**TEXT FOR ANALYSIS:**
*-*-*
Bush’s Budget Proposal Calls for 7% Increase in Overall HHS HIV/AIDS Spending
President Bush is expected to announce today that he will increase HHS' expenditures on AIDS by $688 million, or 7%, with a "particular emphasis on research to develop a vaccine and international efforts to combat [HIV and AIDS] in the world's poorest countries," the Washington Post reports. The HIV/AIDS provisions of Bush's $1.9 trillion fiscal year 2002 budget are expected to include the following:
- A $258 million, or 12%, increase in NIH funding for HIV/AIDS research, bringing the agency's total HIV/AIDS funding to $2.5 billion, which includes $357 million for HIV vaccine research.
- An 11% expansion of the global AIDS program at the CDC. The Post reports that this $12 million increase is "far less than the $200 million
expansion of international efforts through HHS and the State Department the Senate called for in the budget resolution it approved Friday."
- A 2% increase in the CDC's domestic AIDS program.
- An 1% increase for the federal minority HIV/AIDS program.
- No increase for the Ryan White CARE Act.
- A 7% increase in women's health programs, including an "extra $10.5 million for the Office on Women's Health within the HHS secretary's office." The proposal also calls for $25 million in women-specific HIV/AIDS programs (Goldstein, Washington Post, 4/8).
*-*-*
**EXERCISE INSTRUCTIONS:**
[1] Retype the stretch of the budget report from "- An 11% expansion" through "minority HIV/AIDS program.".
[2] Answer these questions from the budget report.
(a) What total HIV/AIDS funding will NIH have under the proposal?
(b) What increase does the proposal give the Ryan White CARE Act?
(c) How much does the proposal call for in women-specific HIV/AIDS programs?
[3] The budget report lists the proposal's expected provisions. Name every program among them that gets a percentage increase, and give that percentage.
Use only the budget report as your source.

**GIVEN ENTRIES:**
*-*-*
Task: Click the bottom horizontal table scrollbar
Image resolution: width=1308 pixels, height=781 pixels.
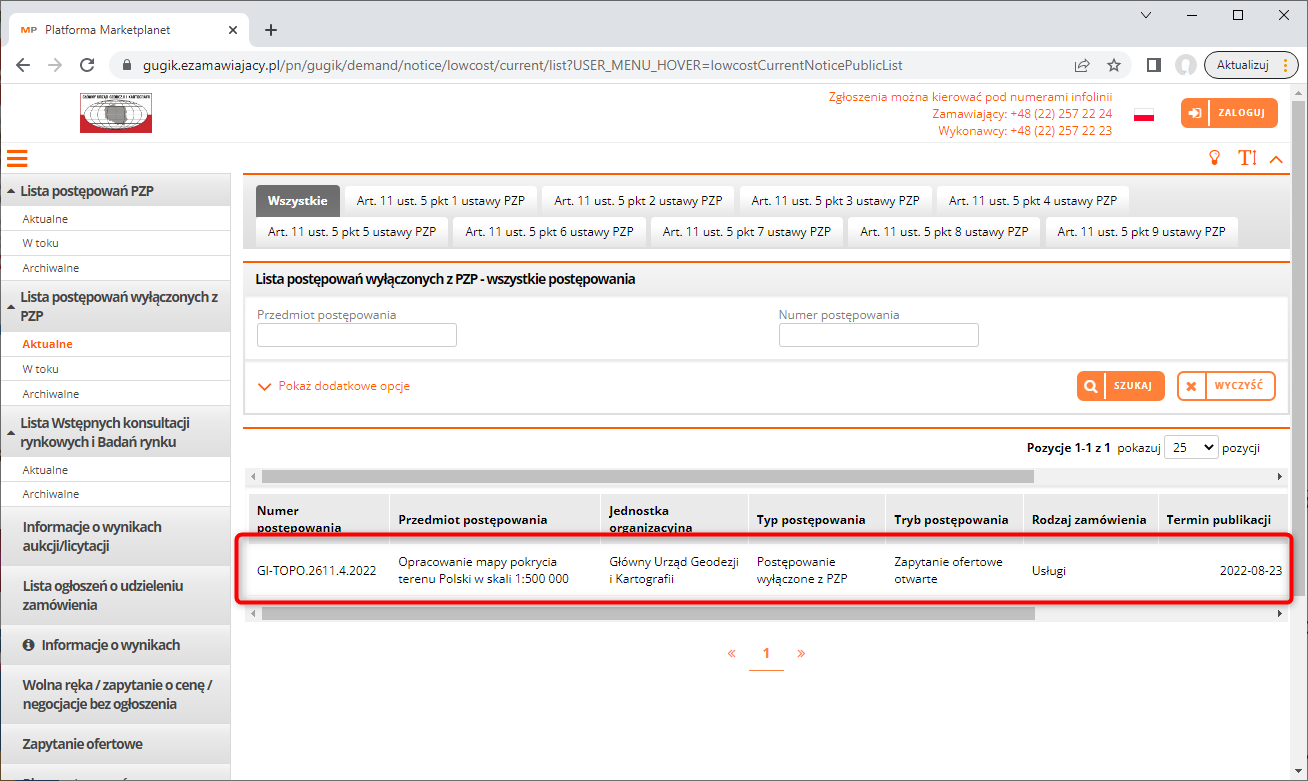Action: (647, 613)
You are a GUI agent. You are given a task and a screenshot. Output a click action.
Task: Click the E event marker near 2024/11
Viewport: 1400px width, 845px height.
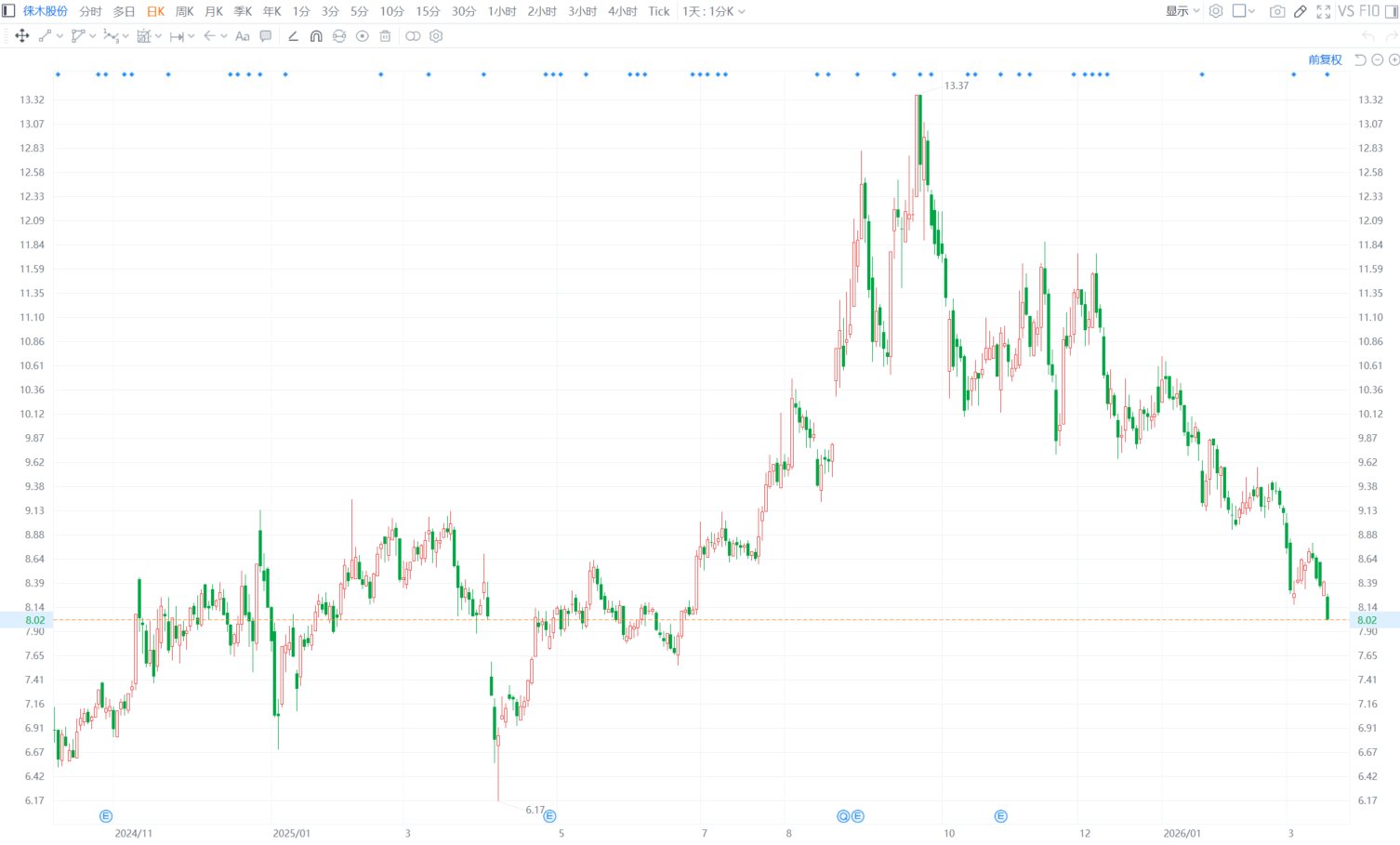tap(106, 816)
*-*-*
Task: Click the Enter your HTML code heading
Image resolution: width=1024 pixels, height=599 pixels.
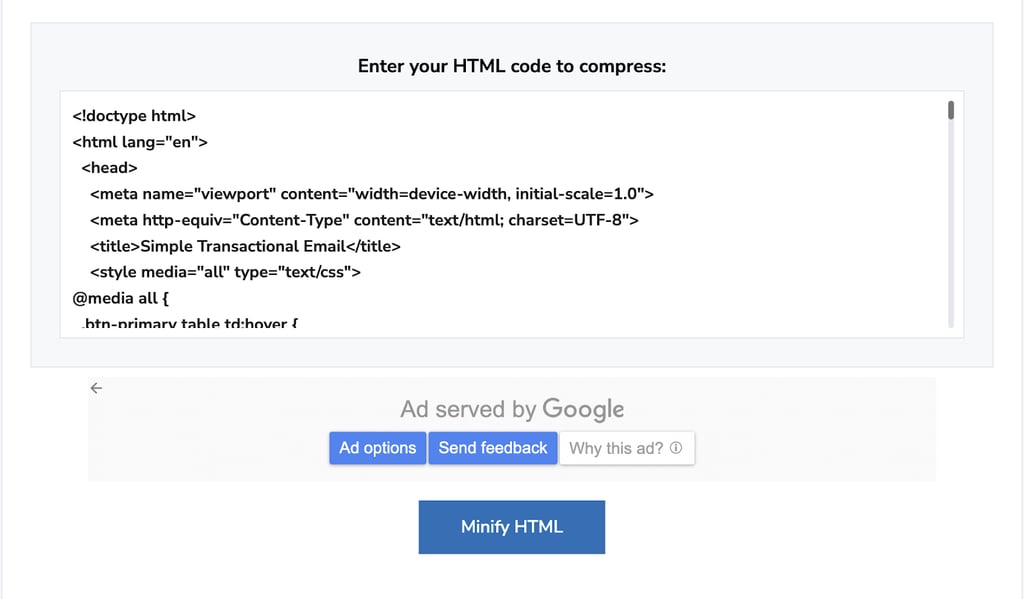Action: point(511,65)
*-*-*
**ANSWERS TO THE EXERCISE:**
[1]
- An 11% expansion of the global AIDS program at the CDC. The Post reports that this $12 million increase is "far less than the $200 million
expansion of international efforts through HHS and the State Department the Senate called for in the budget resolution it approved Friday."
- A 2% increase in the CDC's domestic AIDS program.
- An 1% increase for the federal minority HIV/AIDS program.

[2]
(a) $2.5 billion
(b) None
(c) $25 million

[3]
- NIH funding for HIV/AIDS research: 12%
- Global AIDS program at the CDC: 11%
- CDC's domestic AIDS program: 2%
- Federal minority HIV/AIDS program: 1%
- Women's health programs: 7%